The complaint says that parents “do not know that apps created for children are engineered to surreptitiously and unlawfully collect the child-users’ personal information, and then exfiltrate that information off the smart device for advertising and other commercial purposes.” While such marketing practices are common in phone applications, their use in child-geared apps is a violation of the Children’s Online Privacy Protection Act (COPPA).
COPPA says, “It is unlawful for an operator of a website or online service directed to children, or any operator that has actual knowledge that it is collecting personal information from a child, to collect personal information from a child,” without providing notice of what type of information it’s collecting, or getting “verifiable parental consent for the collection, use, or disclosure of personal information from children.” It’s also a violation to condition use of a game or other activity, or the offer of a prize, on revealing more information than “reasonably necessary for the activity.”
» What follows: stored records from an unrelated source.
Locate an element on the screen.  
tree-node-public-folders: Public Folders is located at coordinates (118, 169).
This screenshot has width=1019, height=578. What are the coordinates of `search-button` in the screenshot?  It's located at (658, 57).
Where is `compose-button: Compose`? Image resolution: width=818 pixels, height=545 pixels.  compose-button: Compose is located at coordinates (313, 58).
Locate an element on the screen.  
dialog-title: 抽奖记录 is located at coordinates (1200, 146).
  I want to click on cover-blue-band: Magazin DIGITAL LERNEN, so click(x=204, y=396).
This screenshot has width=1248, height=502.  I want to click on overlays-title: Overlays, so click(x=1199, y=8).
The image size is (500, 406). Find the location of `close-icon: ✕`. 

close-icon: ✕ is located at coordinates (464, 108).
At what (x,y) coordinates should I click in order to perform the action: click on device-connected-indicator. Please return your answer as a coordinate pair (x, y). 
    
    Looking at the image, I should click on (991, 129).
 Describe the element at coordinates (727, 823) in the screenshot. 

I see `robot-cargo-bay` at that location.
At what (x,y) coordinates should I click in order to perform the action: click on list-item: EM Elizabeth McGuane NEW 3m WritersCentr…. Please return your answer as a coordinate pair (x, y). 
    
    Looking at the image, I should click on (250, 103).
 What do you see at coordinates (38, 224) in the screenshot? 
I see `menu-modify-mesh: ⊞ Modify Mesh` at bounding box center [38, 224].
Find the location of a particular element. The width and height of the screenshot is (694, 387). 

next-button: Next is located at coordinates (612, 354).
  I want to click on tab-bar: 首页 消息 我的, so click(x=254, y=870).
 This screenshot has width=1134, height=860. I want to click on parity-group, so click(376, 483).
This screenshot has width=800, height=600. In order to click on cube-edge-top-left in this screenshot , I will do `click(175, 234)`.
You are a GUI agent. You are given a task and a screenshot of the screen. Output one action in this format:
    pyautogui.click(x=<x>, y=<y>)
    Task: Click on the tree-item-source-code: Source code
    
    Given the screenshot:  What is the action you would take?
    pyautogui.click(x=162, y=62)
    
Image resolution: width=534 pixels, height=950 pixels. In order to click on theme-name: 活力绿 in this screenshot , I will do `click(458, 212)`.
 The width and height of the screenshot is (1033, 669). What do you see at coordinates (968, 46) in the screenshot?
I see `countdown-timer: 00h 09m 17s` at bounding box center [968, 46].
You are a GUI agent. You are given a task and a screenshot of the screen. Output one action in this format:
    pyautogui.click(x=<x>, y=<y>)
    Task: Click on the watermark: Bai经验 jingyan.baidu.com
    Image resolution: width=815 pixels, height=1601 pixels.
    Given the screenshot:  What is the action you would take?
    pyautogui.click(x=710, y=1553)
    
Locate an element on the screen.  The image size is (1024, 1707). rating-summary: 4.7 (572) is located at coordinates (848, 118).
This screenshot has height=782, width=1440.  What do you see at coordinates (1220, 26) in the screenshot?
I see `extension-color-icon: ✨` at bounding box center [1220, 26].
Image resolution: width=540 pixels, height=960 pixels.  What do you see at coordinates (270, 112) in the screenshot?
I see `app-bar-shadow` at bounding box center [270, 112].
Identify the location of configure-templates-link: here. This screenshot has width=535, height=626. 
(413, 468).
Rushing’s lawsuit says that Disney Princess Palace Pets and dozens of other Disney apps are in violation of COPPA for how they track children’s activities for commercial gain that results in ads targeted towards the underage users. She specifies that in her daughter’s case, the Disney Princess Palace Pets app never asked her for verifiable parental consent “to collect, disclose, or use,” L.L.’s personal information.
The lawsuit seeks an unspecified amount of damages, and an order prohibiting the company from collecting, disclosing, or using children’s personal information without the consent of a parent.
The Walt Disney Company has not responded to LawNewz.com‘s request for comment.